BEGIN Raw data

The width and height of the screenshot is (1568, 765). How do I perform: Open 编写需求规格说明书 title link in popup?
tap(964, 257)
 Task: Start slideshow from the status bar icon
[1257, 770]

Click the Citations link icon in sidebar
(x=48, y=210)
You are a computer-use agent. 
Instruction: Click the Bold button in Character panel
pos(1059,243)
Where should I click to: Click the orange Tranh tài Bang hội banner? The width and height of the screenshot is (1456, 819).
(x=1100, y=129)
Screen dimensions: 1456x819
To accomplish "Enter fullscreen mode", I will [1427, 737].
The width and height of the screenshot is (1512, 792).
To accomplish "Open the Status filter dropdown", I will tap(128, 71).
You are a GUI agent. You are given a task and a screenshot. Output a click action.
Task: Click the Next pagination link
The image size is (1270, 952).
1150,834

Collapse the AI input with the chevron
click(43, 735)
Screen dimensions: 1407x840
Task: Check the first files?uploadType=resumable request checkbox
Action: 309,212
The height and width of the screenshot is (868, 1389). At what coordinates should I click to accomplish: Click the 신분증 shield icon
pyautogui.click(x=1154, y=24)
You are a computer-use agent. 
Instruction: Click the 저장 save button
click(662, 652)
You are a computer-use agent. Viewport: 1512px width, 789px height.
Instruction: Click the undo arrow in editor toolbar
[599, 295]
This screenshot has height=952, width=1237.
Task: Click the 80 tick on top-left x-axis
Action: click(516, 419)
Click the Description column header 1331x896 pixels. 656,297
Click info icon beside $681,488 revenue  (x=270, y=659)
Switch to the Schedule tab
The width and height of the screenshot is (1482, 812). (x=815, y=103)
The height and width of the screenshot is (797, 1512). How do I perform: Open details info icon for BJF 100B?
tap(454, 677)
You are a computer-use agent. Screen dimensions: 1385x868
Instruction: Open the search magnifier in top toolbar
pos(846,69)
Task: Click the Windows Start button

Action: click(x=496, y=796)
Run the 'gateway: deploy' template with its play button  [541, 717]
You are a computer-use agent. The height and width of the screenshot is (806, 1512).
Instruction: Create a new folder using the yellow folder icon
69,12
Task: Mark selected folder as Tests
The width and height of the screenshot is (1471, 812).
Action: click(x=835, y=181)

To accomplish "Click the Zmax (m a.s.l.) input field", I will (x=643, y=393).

END Raw data

(What is being asked): Give back all the records above exactly. Keep every word.

(Response to this task):
The width and height of the screenshot is (1568, 765). How do I perform: Open 编写需求规格说明书 title link in popup?
tap(964, 257)
 Task: Start slideshow from the status bar icon
[1257, 770]

Click the Citations link icon in sidebar
(x=48, y=210)
You are a computer-use agent. 
Instruction: Click the Bold button in Character panel
pos(1059,243)
Where should I click to: Click the orange Tranh tài Bang hội banner? The width and height of the screenshot is (1456, 819).
(x=1100, y=129)
Screen dimensions: 1456x819
To accomplish "Enter fullscreen mode", I will [1427, 737].
The width and height of the screenshot is (1512, 792).
To accomplish "Open the Status filter dropdown", I will tap(128, 71).
You are a GUI agent. You are given a task and a screenshot. Output a click action.
Task: Click the Next pagination link
The image size is (1270, 952).
1150,834

Collapse the AI input with the chevron
click(43, 735)
Screen dimensions: 1407x840
Task: Check the first files?uploadType=resumable request checkbox
Action: 309,212
The height and width of the screenshot is (868, 1389). At what coordinates should I click to accomplish: Click the 신분증 shield icon
pyautogui.click(x=1154, y=24)
You are a computer-use agent. 
Instruction: Click the 저장 save button
click(662, 652)
You are a computer-use agent. Viewport: 1512px width, 789px height.
Instruction: Click the undo arrow in editor toolbar
[599, 295]
This screenshot has height=952, width=1237.
Task: Click the 80 tick on top-left x-axis
Action: click(516, 419)
Click the Description column header 1331x896 pixels. 656,297
Click info icon beside $681,488 revenue  (x=270, y=659)
Switch to the Schedule tab
The width and height of the screenshot is (1482, 812). (x=815, y=103)
The height and width of the screenshot is (797, 1512). How do I perform: Open details info icon for BJF 100B?
tap(454, 677)
You are a computer-use agent. Screen dimensions: 1385x868
Instruction: Open the search magnifier in top toolbar
pos(846,69)
Task: Click the Windows Start button

Action: click(x=496, y=796)
Run the 'gateway: deploy' template with its play button  [541, 717]
You are a computer-use agent. The height and width of the screenshot is (806, 1512).
Instruction: Create a new folder using the yellow folder icon
69,12
Task: Mark selected folder as Tests
The width and height of the screenshot is (1471, 812).
Action: click(x=835, y=181)

To accomplish "Click the Zmax (m a.s.l.) input field", I will (x=643, y=393).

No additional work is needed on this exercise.